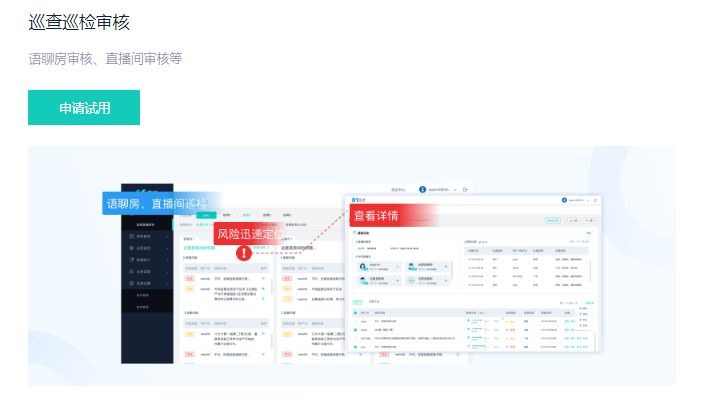Click first icon in dark sidebar menu
708x400 pixels.
coord(133,237)
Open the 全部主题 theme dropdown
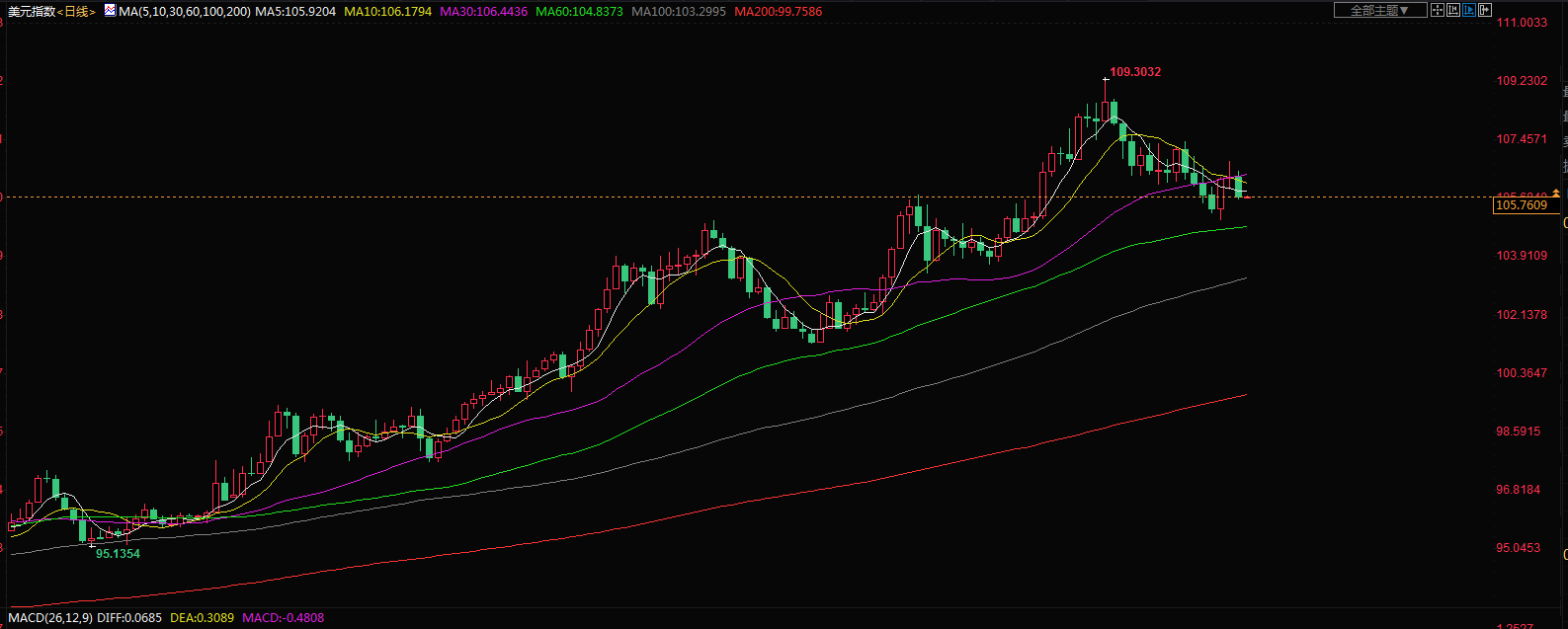 tap(1379, 10)
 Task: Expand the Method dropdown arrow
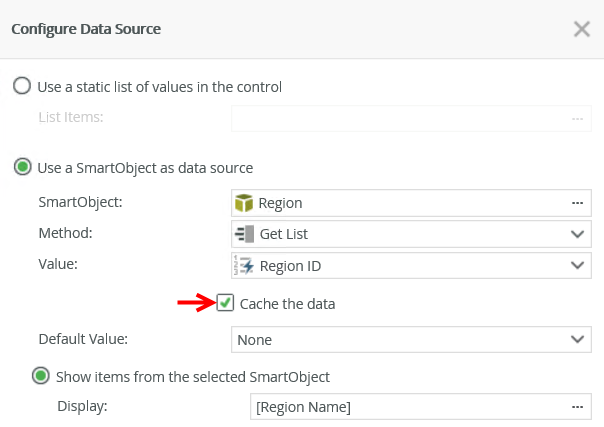tap(577, 234)
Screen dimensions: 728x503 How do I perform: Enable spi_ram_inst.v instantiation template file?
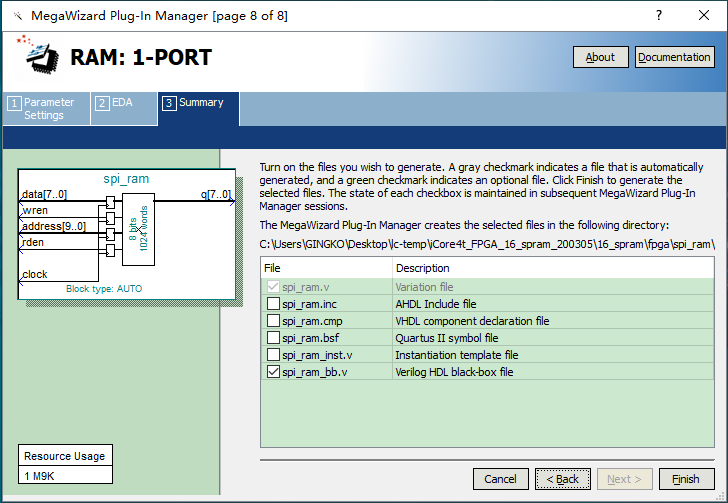273,355
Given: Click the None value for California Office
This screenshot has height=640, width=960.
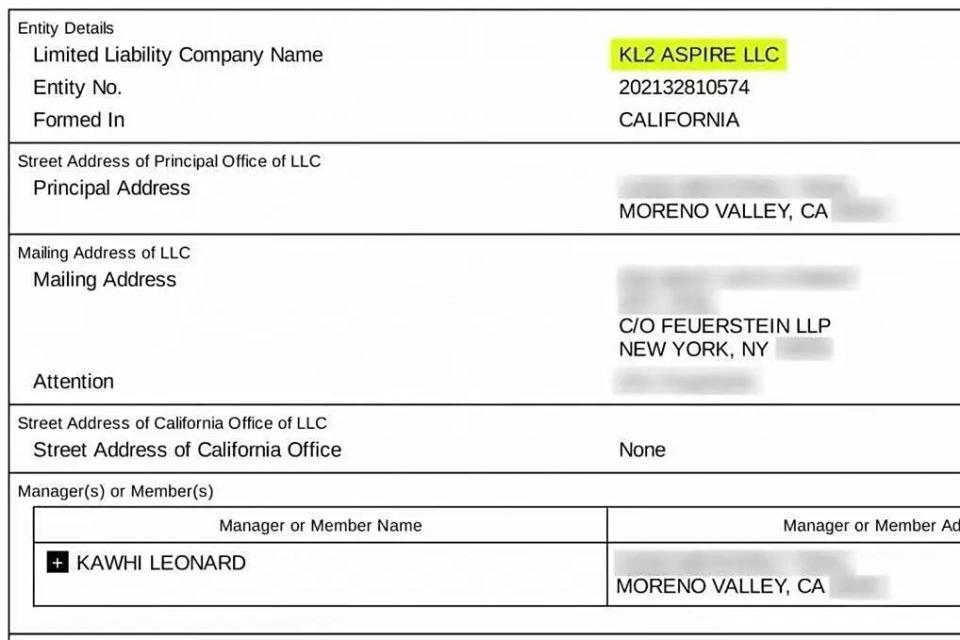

• Task to complete:
Leave every picture out and copy precisely the lines from the one containing "Open the 全部主题 theme dropdown" through the last line of the data above, both ends included.

• Result:
Open the 全部主题 theme dropdown
 tap(1379, 10)
 Task: Expand the Method dropdown arrow
tap(577, 234)
Screen dimensions: 728x503 How do I perform: Enable spi_ram_inst.v instantiation template file?
273,355
Given: Click the None value for California Office
This screenshot has height=640, width=960.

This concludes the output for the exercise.